[[ Exercise material, beginning ]]

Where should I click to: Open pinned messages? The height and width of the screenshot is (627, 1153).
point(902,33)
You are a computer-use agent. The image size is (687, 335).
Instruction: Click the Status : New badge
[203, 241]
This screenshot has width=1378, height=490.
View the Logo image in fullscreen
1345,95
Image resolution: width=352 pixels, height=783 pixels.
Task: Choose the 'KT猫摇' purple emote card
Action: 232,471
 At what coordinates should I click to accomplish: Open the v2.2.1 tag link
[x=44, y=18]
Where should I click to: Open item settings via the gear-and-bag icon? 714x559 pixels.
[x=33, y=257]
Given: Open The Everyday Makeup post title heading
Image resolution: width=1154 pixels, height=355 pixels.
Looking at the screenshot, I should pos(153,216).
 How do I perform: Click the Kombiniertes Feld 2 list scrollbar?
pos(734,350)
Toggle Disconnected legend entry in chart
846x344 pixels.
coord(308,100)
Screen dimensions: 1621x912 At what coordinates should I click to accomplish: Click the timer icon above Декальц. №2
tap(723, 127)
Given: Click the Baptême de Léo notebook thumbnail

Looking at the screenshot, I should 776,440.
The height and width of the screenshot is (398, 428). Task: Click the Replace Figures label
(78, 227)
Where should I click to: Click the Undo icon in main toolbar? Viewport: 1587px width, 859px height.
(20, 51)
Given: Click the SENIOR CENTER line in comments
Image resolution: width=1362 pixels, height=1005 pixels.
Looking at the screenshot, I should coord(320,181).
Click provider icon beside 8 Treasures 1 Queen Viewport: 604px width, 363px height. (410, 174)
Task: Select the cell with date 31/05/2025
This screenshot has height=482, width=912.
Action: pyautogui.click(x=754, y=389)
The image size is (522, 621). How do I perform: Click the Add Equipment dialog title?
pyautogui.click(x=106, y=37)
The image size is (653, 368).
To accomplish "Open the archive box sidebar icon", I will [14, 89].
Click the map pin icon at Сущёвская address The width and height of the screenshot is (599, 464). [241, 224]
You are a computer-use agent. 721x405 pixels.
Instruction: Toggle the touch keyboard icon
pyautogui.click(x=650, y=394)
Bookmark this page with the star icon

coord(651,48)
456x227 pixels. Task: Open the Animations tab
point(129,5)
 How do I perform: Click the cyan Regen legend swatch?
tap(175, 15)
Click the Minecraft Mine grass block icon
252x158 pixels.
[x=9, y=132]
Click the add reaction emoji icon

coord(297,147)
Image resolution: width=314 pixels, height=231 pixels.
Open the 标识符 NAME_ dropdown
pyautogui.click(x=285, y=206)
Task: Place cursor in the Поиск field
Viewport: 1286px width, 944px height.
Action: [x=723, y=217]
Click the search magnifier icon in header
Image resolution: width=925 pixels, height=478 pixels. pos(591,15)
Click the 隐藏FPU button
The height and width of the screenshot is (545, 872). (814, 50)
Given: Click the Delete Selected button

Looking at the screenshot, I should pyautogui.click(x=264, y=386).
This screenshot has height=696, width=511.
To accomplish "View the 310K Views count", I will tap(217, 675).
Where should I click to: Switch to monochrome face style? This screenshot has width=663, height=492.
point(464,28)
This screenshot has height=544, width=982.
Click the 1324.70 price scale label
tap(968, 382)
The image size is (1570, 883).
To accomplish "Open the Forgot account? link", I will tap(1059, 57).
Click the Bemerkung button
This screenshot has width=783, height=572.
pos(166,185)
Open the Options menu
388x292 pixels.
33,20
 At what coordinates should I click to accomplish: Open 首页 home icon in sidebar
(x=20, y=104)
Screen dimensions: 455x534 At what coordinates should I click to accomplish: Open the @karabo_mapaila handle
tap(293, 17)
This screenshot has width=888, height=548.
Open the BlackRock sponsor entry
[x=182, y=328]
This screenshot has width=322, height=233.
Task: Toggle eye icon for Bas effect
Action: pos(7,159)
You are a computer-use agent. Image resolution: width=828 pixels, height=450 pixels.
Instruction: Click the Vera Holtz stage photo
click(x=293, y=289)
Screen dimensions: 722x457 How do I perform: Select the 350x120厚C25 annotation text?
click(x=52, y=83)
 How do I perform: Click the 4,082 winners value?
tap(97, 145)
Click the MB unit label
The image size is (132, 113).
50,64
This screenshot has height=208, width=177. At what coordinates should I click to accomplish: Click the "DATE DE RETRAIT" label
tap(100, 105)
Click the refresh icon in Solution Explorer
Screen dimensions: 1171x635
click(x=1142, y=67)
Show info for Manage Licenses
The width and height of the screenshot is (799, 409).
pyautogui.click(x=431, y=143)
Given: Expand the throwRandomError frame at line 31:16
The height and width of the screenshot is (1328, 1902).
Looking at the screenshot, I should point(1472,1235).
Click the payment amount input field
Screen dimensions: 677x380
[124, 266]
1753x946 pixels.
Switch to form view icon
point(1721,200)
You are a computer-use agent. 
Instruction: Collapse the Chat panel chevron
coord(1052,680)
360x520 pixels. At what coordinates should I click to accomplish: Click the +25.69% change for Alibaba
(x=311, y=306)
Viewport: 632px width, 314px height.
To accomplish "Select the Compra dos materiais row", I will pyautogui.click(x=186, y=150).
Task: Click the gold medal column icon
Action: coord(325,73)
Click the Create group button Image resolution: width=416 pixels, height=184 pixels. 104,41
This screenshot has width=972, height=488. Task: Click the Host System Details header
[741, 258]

[[ Exercise material, end ]]

● **Exercise**:
Output the lines of the records above exactly as they appear, from the line containing "v2.2.1 tag link" through the line containing "Given: Click the SENIOR".

● **Output of the exercise**:
 At what coordinates should I click to accomplish: Open the v2.2.1 tag link
[x=44, y=18]
Where should I click to: Open item settings via the gear-and-bag icon? 714x559 pixels.
[x=33, y=257]
Given: Open The Everyday Makeup post title heading
Image resolution: width=1154 pixels, height=355 pixels.
Looking at the screenshot, I should pos(153,216).
 How do I perform: Click the Kombiniertes Feld 2 list scrollbar?
pos(734,350)
Toggle Disconnected legend entry in chart
846x344 pixels.
coord(308,100)
Screen dimensions: 1621x912 At what coordinates should I click to accomplish: Click the timer icon above Декальц. №2
tap(723, 127)
Given: Click the Baptême de Léo notebook thumbnail

Looking at the screenshot, I should 776,440.
The height and width of the screenshot is (398, 428). Task: Click the Replace Figures label
(78, 227)
Where should I click to: Click the Undo icon in main toolbar? Viewport: 1587px width, 859px height.
(20, 51)
Given: Click the SENIOR CENTER line in comments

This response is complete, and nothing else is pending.